Sencillamente debe ser contado. La naturaleza de lo que ocurrió esa mañana veraniega no me ha permitido otra cosa, salvo narrarlo.
Una pesadez pegajosa en el ambiente anticipaba un día sofocante. El grupo de caminantes se desplazaba lentamente por las calles cubiertas de polvo y con el sol ardiendo sobre sus cabezas. Yo los acompañaba. Nuestras sombrillas apenas lograban crear pequeños refugios de sombra sobre nosotros.
Mientras nos separábamos del grupo en una de las calles, mi amiga y yo nos detuvimos ante una pequeña casa construida con la rústica sencillez de paletas de madera ensambladas, y techada con largos trozos de latón.

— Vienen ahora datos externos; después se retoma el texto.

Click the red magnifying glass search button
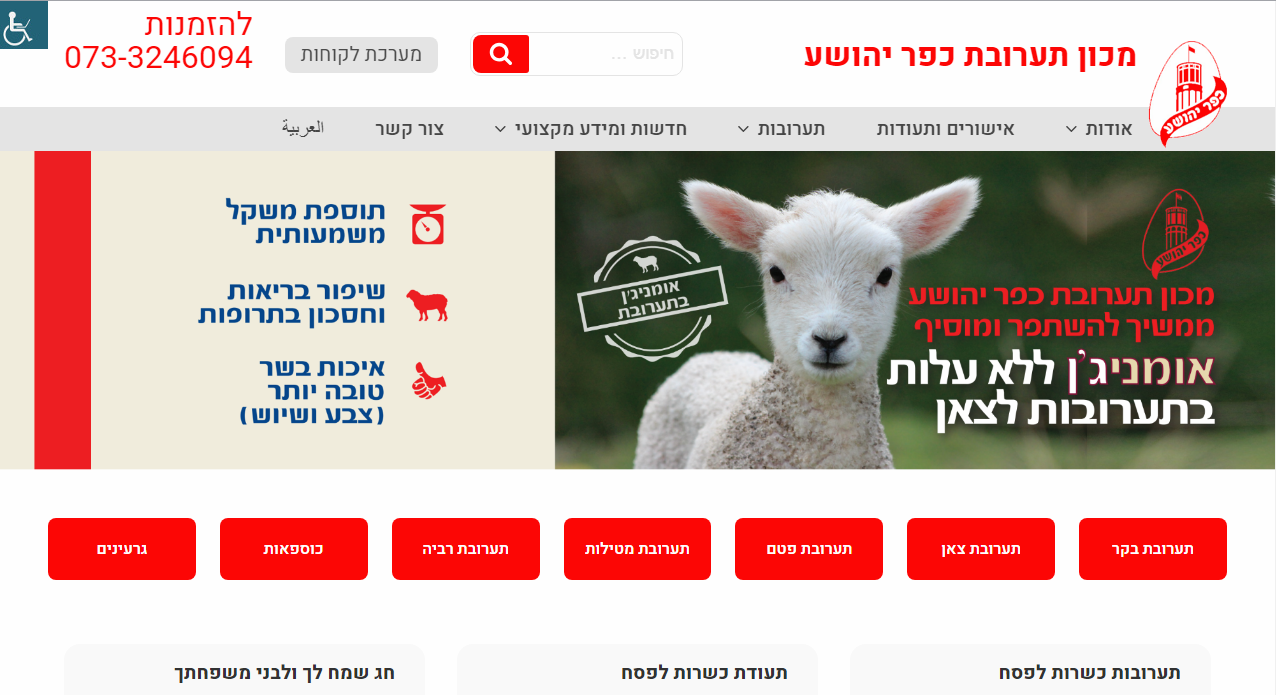 coord(501,54)

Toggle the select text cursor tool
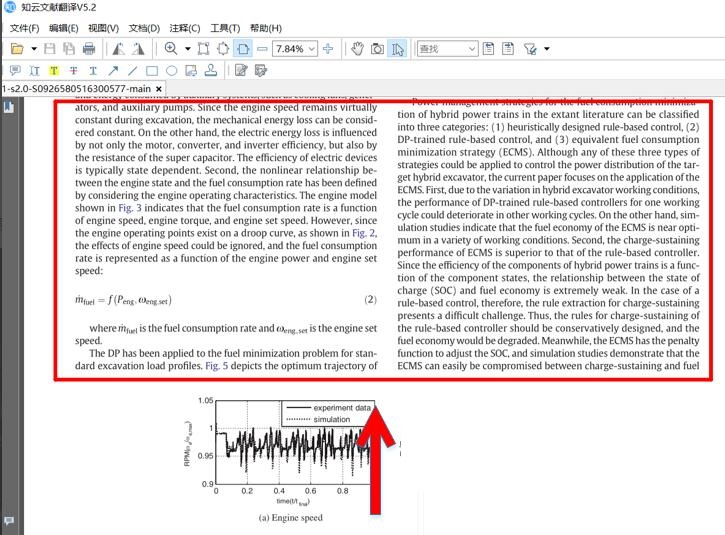397,49
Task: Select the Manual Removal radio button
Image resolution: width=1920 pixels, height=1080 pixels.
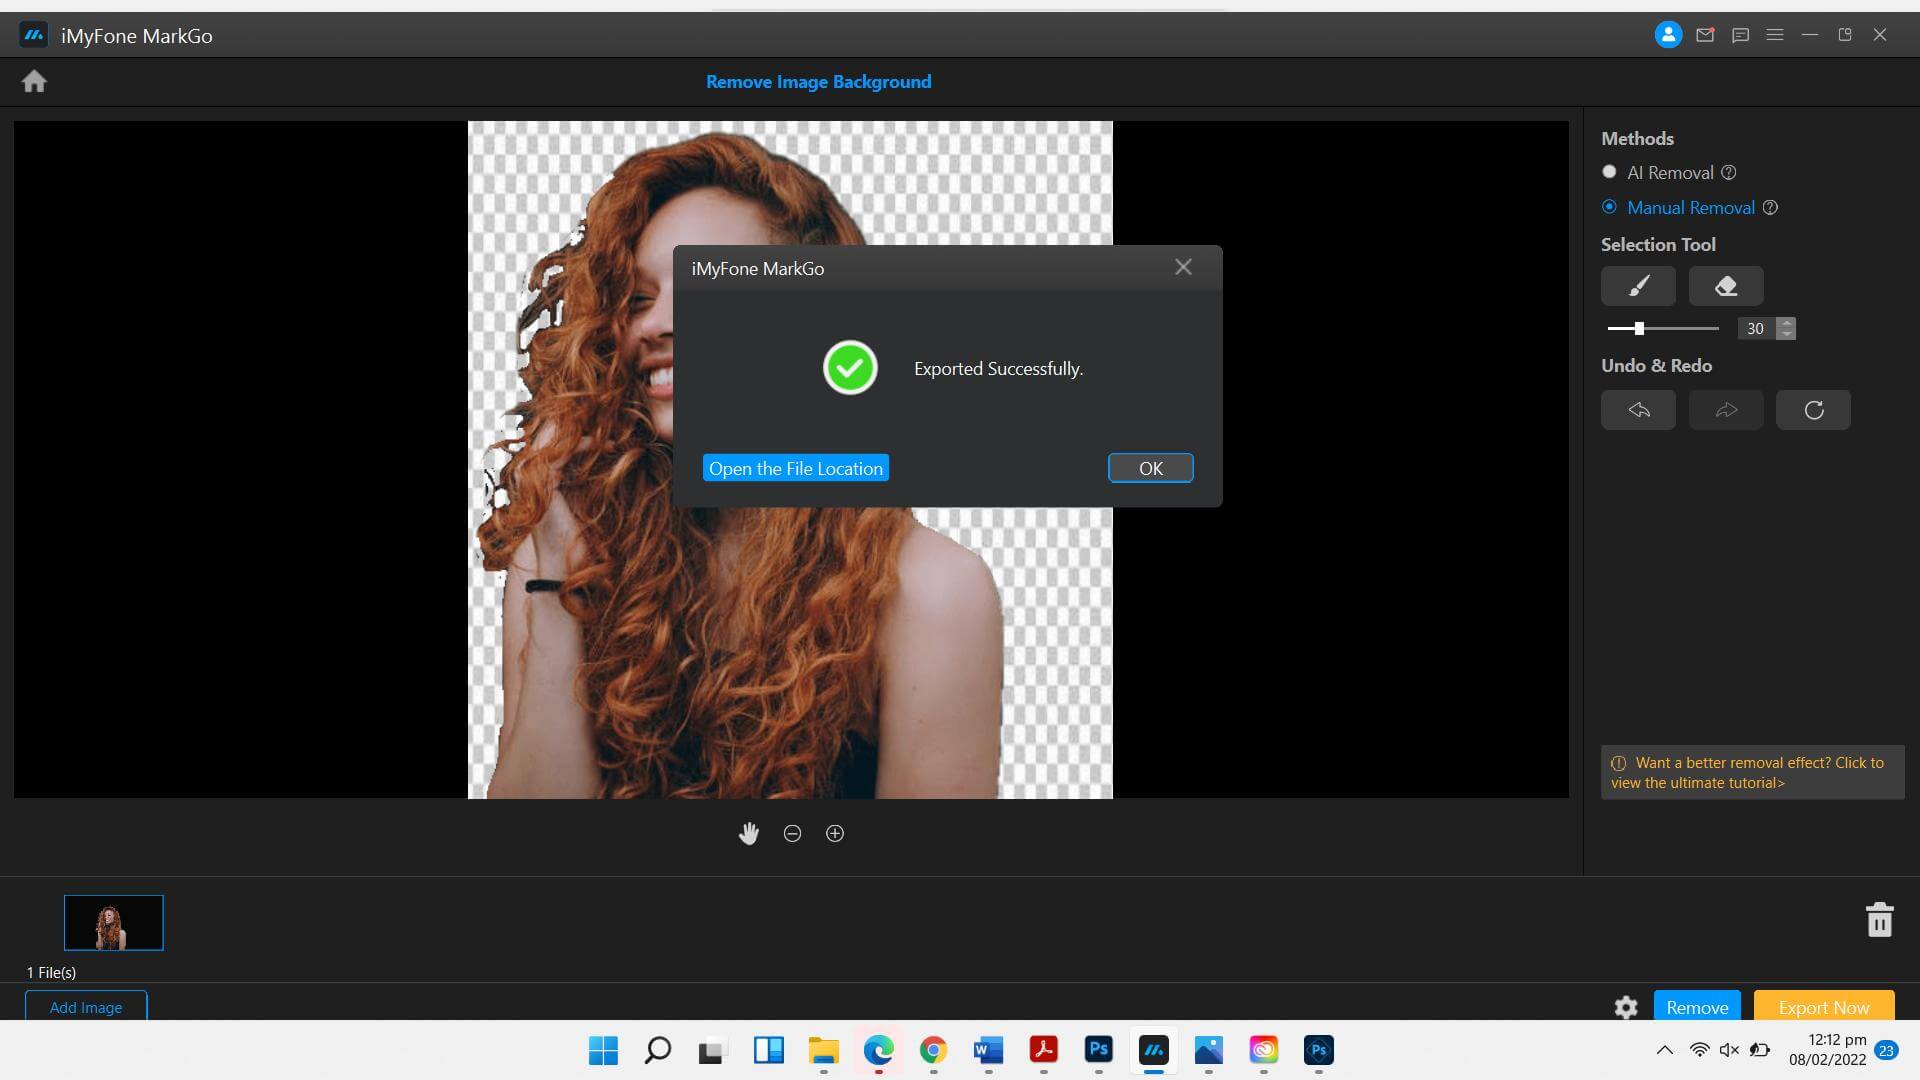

Allí residían dos jóvenes hermanas, cuyo origen oriental se manifestaba en su gentilicio.
Tras el sonido seco del golpe sobre la madera de la puerta y el grito de llamada de mi compañera, escuchamos desde adentro de la casa una voz que preguntaba: “¿Quién es?”. Sin siquiera darnos el tiempo para responder vimos abrirse la puerta revelando a la joven que había respondido. Inesperadamente, se abalanzó sobre mí con un salto súbito, rodeándome con sus brazos y dándome un beso. A mi lado, mi amiga compartía mi asombro ante tal efusión. "¡Qué clase de saludo!", exclamamos, aún perplejas.
De forma tan repentina como intensa, me vi en medio de la escena. Ellas hablaban con pasión, completamente inmersas en el tema que las conectaba. Las palabras se atropellaban entre ellas en el aire, como ráfagas de energía. Yo, atrapada en ese torbellino verbal, intentaba disimular la sonrisa que se dibujaba en mi rostro, cómplice silenciosa de aquella efervescencia compartida.
No era la primera vez que me encontraba en medio de circunstancias como aquellas. Ya en tres ocasiones aisladas había visitado a las dos hermanas que vivían en aquella casa, y cada vez había sido testigo —y en cierto modo protagonista— de la eufórica emoción que la más joven mostraba ante mi presencia.
Cada tanto, podía ver a la joven dirigir su mirada hacia mí y mostrar, sin disimulo, una amplia sonrisa acompañada de gestos y expresiones corporales intensamente descriptivos. De alguna manera, parecía experimentar una fascinación genuina ante mi presencia. Quizás era la forma en que le hablaba, con mi tono característico: suave, expresivo. O tal vez eran los temas que compartía con ella —de origen divino— que la transportaban a un mundo de historias y experiencias desconocidas.
También podía ser mi conducta: siempre amable y considerada, en contraste con la brusquedad del entorno que la rodeaba. Era como si irradiara una luz especial, una que la atraía hacia mí como una mariposa a la llama. Quizás, en el fondo, la joven buscaba la figura materna que tanto anhelaba, un refugio seguro en medio de la tormenta de su adolescencia.
Una mañana, poco después de aquel encuentro que había dejado una huella silenciosa en nosotras, regresamos para concluir nuestra visita a la zona. El clima estaba más fresco, menos sofocante que de costumbre, como si el aire mismo hubiera soltado algo que antes pesaba. Al notar mi ausencia, la joven preguntó por mí con una naturalidad que revelaba cercanía. Me llamó “la hermana”, como si en mí hubiera encontrado un lazo familiar, y luego, con una mezcla de ternura y extrañeza, “la señora mayor”.
Lo que más me conmovió fue ese último título, pronunciado al comparar mi presencia con la de mi esposo, a quien ella percibía como un muchacho. En su mirada, él era juventud, impulso, quizás incluso juego; mientras que yo, sin saberlo, me había convertido en figura de contención, de tiempo, de algo que ya no corría, sino que observaba. Fue una revelación silenciosa, como si me viera desde un lugar que yo misma no había contemplado.
Me sonreí al enterarme, con esa mezcla de sorpresa y resignación que ya me es familiar. “Otra vez me vuelve a pasar”, pensé, como quien reconoce un patrón que se repite con ternura. Y aunque el título de “señora mayor” llevaba consigo una carga inesperada, también me hizo detenerme por dentro, como si el tiempo me tocara suavemente el hombro.